FACTS:
·
Complaint to recover
P115,312.50 with interests as their alleged share in the profits of partnership
·
Plaintiffs with other
associates formed a secret partnership for the purpose of acquiring the plants and other properties of Meralco.
·
No formal articles
were drawn for it was the purpose of the members to incorporate once the deal had been consummated.
·
Negotiations for the
purchase was commenced, but the results were not good.
·
Defendant was taken
in as a member of the partnership so that he could push the deal through, and
to that end he was given the necessary power of attorney.
·
Using partnership
funds, defendant was able to buy the Meralco
properties for P122,000. P40,000
was paid as initial investment. The remaining P82,000 will be paid in two
installments on July 31, 1947 and Jan 31, 1948
·
A penal clause was
included that in case of default the initial payment will be forfeited in favor
of Meralco.
·
They formed a
corporation named “Bicol Electric Company”.
·
Before the
incorporation Judge Reyes (not a party) and the plaintiffs withdrew from the partnership.

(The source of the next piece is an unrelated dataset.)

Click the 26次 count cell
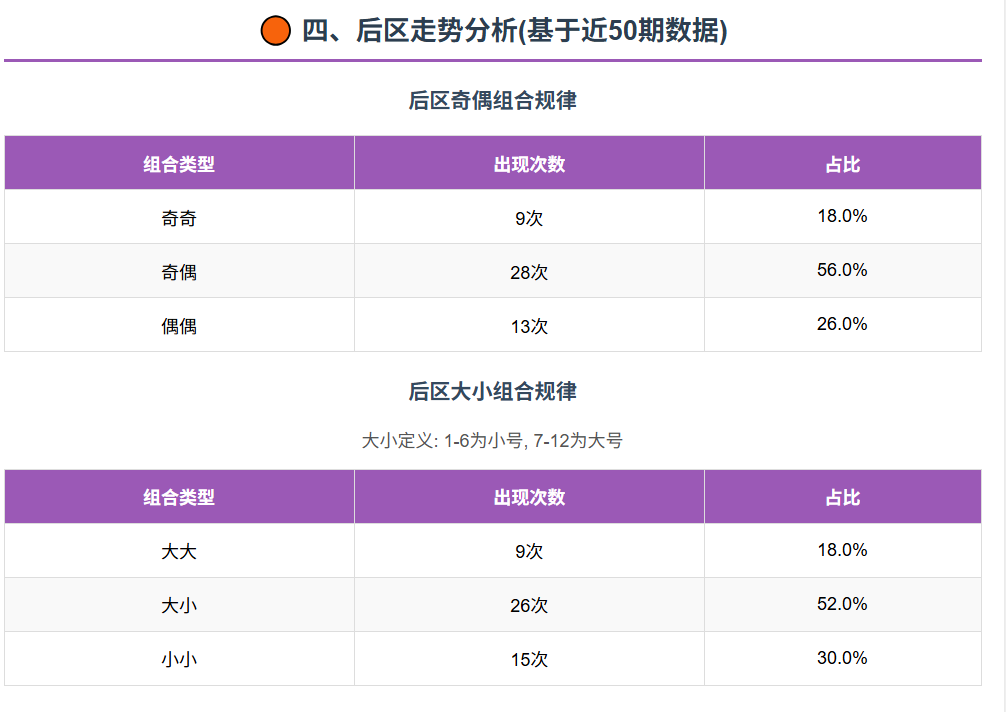Viewport: 1006px width, 712px height. (529, 605)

The withdrawing partners were given
their original investments right after.
·
Following the
dissolution of the partnership, the members who preferred to remain in the
business went ahead with the formation of the corporation, taking in new associates
as stockholders.
·
Hernandez, in
fulfillment of his trust, made a formal
assignment of the Meralco properties to the treasurer of the corporation,
giving them a book value of P365,000, in return for which
the corporation issued, to the various subscribers to its capital stock, shares of stock of the total face value of
P225,000 and assumed the obligation of paying what was still due the
Meralco on the purchase price.
·
On its first year,
the company was losing money but the business became profitable eventually.
·
Two years from their withdrawal from the partnership, plaintiffs brought the present suit against Jaime Hernandez, claiming a share in the profit the latter
is supposed to have made from the assignment
of the Meralco properties to the corporation, estimated by plaintiffs to be
P225,000 and their share of it to be
P115,312.50.
·
Defendant's answer denies that he has made any profit out of
the assignment in question and alleges that in any event plaintiffs, after
their withdrawal from the partnership,
ceased to have any further interest in the subsequent transactions of the
remaining members.
Issues:
1.
WON the partnership
had realized profit out of the Meralco properties made by the defendant to the
corporation. No.
2.
If there was indeed a
profit, WON the plaintiffs are entitled for their share out of such profit. No.
Held:
1.
·
It is true that the
value set for those properties in the deed of assignment was P365,000 when the acquisition price was
only P122,000.
·
The difference between the two sums was really
made out of the transaction, for the assignment
was not made for cash but in payment for subscriptions to shares of stock in
the assignee, and while those shares had a total face value of P225,000 this is not necessarily their real worth.
2.
·
Assuming that the
assignment actually brought profit to the partnership, it plaintiffs were still
not entitled to receive from the profit.
·
Plaintiffs maintain
that the latter should be held liable
for damages caused to them, consisting of the loss of their share of the profits, due to defendant's failure to perform his duty as a liquidator of the
dissolved partnership
·
On the theory that as
managing partner, it was defendant's duty to liquidate its affairs upon its
dissolutions.
·
Plaintiffs never asked
for liquidation during the dissolution.
·
No liquidation was
called for because when plaintiffs withdrew from the partnership the understanding
was that after they had been reimbursed their investment, they were no longer
to have any further interest in the partnership or its assets and liabilities.
·
As a general rule, when a partner retires from the firm, he is
entitled to the payment of what may be due him after liquidation. But
certainly no liquidation is necessary where there is already a settlement or an agreement as to what the
retiring partner shall receive.
·
A settlement was
agreed upon on the very day the
partnership was dissolved.
·
When plaintiffs and
Judge Jaime Reyes withdrew from the partnership, the only condition was that they were to be repaid their contributions or
investments within three days from
said date.
·
Condition was
fulfilled when on the following day they
were reimbursed the respective amounts due them pursuant to the agreement.
·
SC: acceptance by the
withdrawing partners of their investment was understood and intended by all the parties as a final settlement
of their rights or claim the withdrawing partners might have in the dissolved partnership.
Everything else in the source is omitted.